Above Moab’s Mill Canyon, a sandstone cliff holds an art gallery. Its images range from petroglyphs left by the ancient Fremont people to cowboy inscriptions. One stands out—a bull bison, complete with hump and horns. Nearby, painted Ute warriors carry shields, a form of body armor crafted from the animal’s skin.

Most people associate bison with the Great Plains, yet evidence of these giant herbivores does crop up in Canyon Country. In one huge alcove in Canyonlands’ Maze district paleontologists found the fossilized dung of bison along with that of giant ground sloths and mammoths.

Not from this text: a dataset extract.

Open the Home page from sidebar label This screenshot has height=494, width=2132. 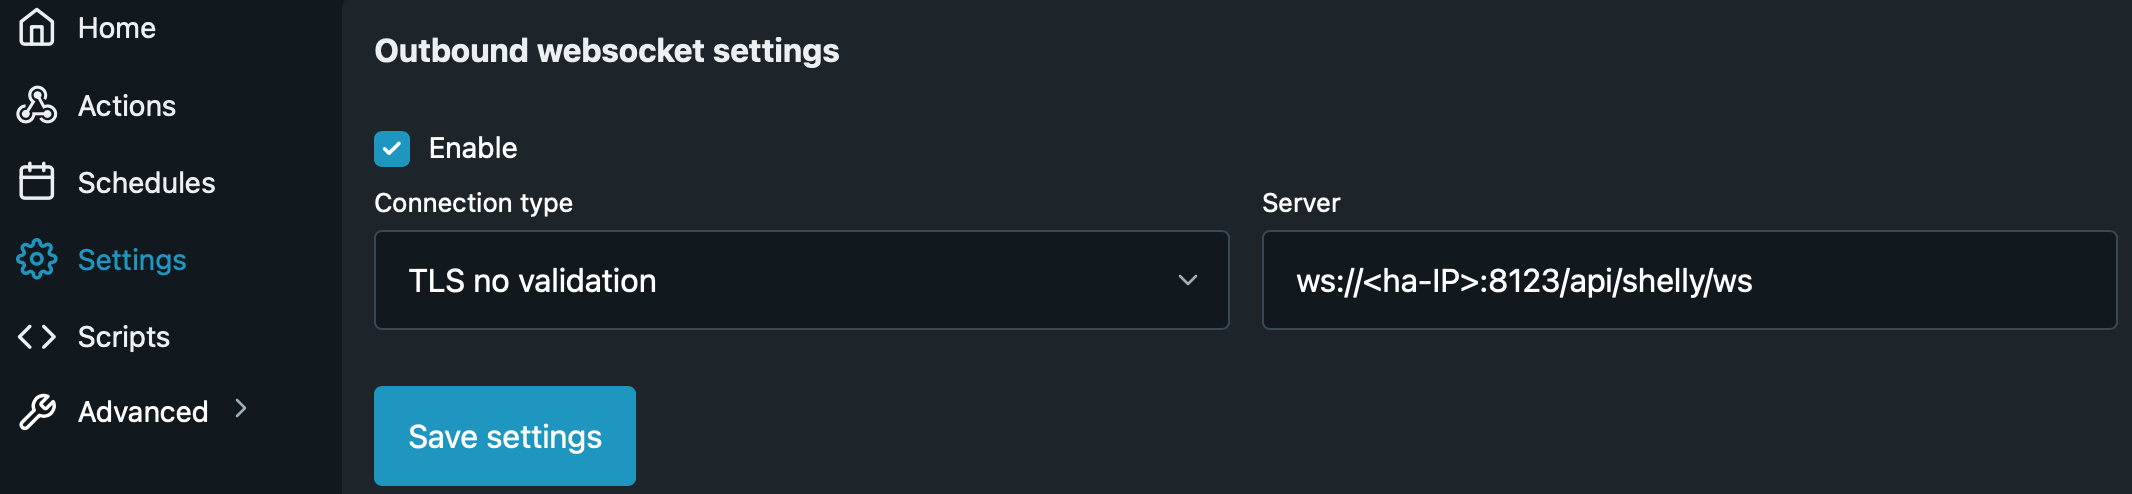[x=117, y=28]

Paleo-Indian hunters pursued these giant Pleistocene animals 10,000 years ago. Then the bison, like the mammoths and sloths, disappeared from the Colorado Plateau – perhaps because of climate change, perhaps because of the people who hunted them.

The rock images of horsemen and archers hunting the shaggy beast, then, must be attributed to Ute artists. They based their Plains Indian culture on bison that roamed western Colorado until the 19th century.

In 1941 eighteen bison from Yellowstone were introduced to southern Utah’s Henry Mountains. Today several hundred descendents graze the forested slopes, drifting about like cloud shadows. They move often and are thought to cause less range damage than cattle.

The Bureau of Land Management has tried to improve conditions for them by clearing pinyon-juniper woodlands and reseeding native grasses and forbs. Depending on your perspective, such management – like Utah’s bison herd itself – is either unnatural or a modern reminder of the area’s distant natural past.